Either use their platform offering, or spin up an Unstructured API service locally:

docker run -p 8000:8000 -it downloads.unstructured.io/unstructured-io/unstructured-api:latest
use unstructured_client::{error::Result, PartitionParameters, UnstructuredClient};

#[tokio::main]
async fn main() -> Result<()> {
    // Specify file path
    let file_path =
        std::path::PathBuf::from("crates/unstructured-cli/tests/fixtures/sample-pdf.pdf");

    // Create an instance of UnstructuredClient
    let client = UnstructuredClient::new("http://localhost:8765")?;

    // Define partition parameters
    let params = PartitionParameters::default();

    // Make the API request
    match client.partition_file(&file_path, params).await {
        Ok(element_list) => println!("{:#?}", element_list),
        Err(error) => eprintln!("Error: {:#?}", error),
    }

    Ok(())
}

Check out partition.rs for the partition arguments

CLI Usage

After cloning, run the following to install:

cargo install -p 

Usage: unstructured-cli [OPTIONS] --file-path <FILE_PATH>

Options:
      --file-path <FILE_PATH>
          Path to the file to be parsed
      --base-url <BASE_URL>
          The base URL for the Unstructured API [default: http://localhost:8000]
      --coordinates
          If `True`, return coordinates for each element extracted via OCR. Default: `False`
      --encoding <ENCODING>
          The encoding method used to decode the text input. Default: utf-8
      --extract-image-block-types <EXTRACT_IMAGE_BLOCK_TYPES>
          The types of elements to extract, for use in extracting image blocks as base64 encoded data stored in metadata fields.
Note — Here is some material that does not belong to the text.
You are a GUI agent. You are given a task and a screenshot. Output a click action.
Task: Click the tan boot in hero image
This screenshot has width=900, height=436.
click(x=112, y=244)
Default: [] [default: ]
      --gz-uncompressed-content-type <GZ_UNCOMPRESSED_CONTENT_TYPE>
          If file is gzipped, use this content type after unzipping
      --hi-res-model-name <HI_RES_MODEL_NAME>
          The name of the inference model used when strategy is hi_res
      --include-page-breaks
          If true, the output will include page breaks if the filetype supports it. Default: false
      --languages <LANGUAGES>
          The languages present in the document, for use in partitioning and/or OCR. See the Tesseract documentation for a full list of languages. Default: [] [default: ]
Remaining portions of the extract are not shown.